**WHAT IS EXPECTED**
Reproduce each of the items below word for word, line by line, in the same order.

**EXCERPTED DATA**
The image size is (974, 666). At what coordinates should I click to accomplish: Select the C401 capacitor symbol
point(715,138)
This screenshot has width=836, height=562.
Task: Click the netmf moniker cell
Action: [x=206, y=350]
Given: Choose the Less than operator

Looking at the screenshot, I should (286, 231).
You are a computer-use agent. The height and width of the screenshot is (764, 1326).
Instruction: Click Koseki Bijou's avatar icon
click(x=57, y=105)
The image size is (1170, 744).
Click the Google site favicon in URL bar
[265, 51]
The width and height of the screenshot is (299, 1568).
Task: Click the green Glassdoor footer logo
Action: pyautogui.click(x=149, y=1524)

**FINAL RESULT**
The image size is (974, 666). At what coordinates should I click to accomplish: Select the C401 capacitor symbol
point(715,138)
This screenshot has width=836, height=562.
Task: Click the netmf moniker cell
Action: [x=206, y=350]
Given: Choose the Less than operator

Looking at the screenshot, I should (286, 231).
You are a computer-use agent. The height and width of the screenshot is (764, 1326).
Instruction: Click Koseki Bijou's avatar icon
click(x=57, y=105)
The image size is (1170, 744).
Click the Google site favicon in URL bar
[265, 51]
The width and height of the screenshot is (299, 1568).
Task: Click the green Glassdoor footer logo
Action: pyautogui.click(x=149, y=1524)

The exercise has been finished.